### Extrait fourni
************

19e xbre 1766
Mes divins anges, je ne veux point vous accabler des pièces qu'il faut coudre aux habits persans et scithes.
Cette occupation deviendrait insupportable, le mieux est d'achever le tableau dont vous avez l'esquisse, et de vous l'envoyer dans son cadre.
Comme je suis très jeune, et que j'ai les passions fort vives, j'ai envoyé cette fantaisie à mr le duc de Choiseul avant d'y avoir mis la dernière main; cependant, il en a été si content, qu'il ne balance point à la mettre au dessus de Tancrède.
Vous m'avouerez qu'en qualité de riverain suisse, je devais cet hommage à mon colonel. Je craignais beaucoup que Guillaume Tell ne fut précisément mon Indatire. Il était si naturel d'opposer les mœurs champêtres aux mœurs de la cour, que je ne conçois pas comment l'auteur de Guillaume a pu manquer cette idée. Je m'attendais aussi à voir mon Sozame dans le Bélisaire de Marmontel, on me mande qu'il n'en est rien. Qu'est donc devenue l'imagination? est ce qu'il n'y en a plus en France?
Mandez moi, je vous en prie, si la pomme de mr Le Mierre réussit autant dans le monde que celle de Pâris et celle de madame Eve.
Vous disiez autrefois que je ne répondais point catégoriquement aux lettres. Vous avez pris mes défauts, et vous ne m'avez pas donné vos bonnes qualités; c'est vous qui ne répondez point, car vous ne me dites seulement pas si mr le duc de Praslin à reçu le commentaire que je lui ai envoyé par mr Janel, et vous ne riez point assez de voir en quelles mains le premier envoi était tombé. On l'a lu, on en a été content, et on n'a pas voulu le rendre, en dépit du droit des gens.

************

### Lignes fournies
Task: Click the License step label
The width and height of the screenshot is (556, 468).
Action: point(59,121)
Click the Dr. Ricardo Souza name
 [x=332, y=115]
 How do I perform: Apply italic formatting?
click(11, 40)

************

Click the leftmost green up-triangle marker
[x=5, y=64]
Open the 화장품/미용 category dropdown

************

### Consigne
Prolongez la lettre de 1766 aux « divins anges » à partir de sa dernière phrase, dans le même ton. Les lignes sont un matériau à part, sans rapport avec la lettre.

### Réponse
Avez vous lu Eudocie ou Eudoxie de mr de Chabanon? en êtes vous satisfaits? Vous aurez une bonne tragédie de la Harpe, ou je suis bien trompé. Je corromps tant que je peux la jeunesse pour le service du tripot.
Le tripot de Genêve va fort mal; les médiateurs n'ont point réussi dans leur entreprise, ils sont très fâchés, ils menacent, tout cela tournera mal. Je crois que vous avez fort mal fait de ne point venir; vous auriez tout concilié, et la comédie qui ne vaut pas le diable aurait été au moins passable.
Je vous demande en grâce, quand vous ferez jouer Zulime à melle Durancy de la lui faire jouer comme je l'ai faite, et non pas comme melle Clairon l'a jouée. Ce mot de Zulime avec un cri douloureux: ô mon père! j'en suis indigne, fait un effet prodigieux. La manière dont les comédiens de Paris jouent cette scène est de Brioché.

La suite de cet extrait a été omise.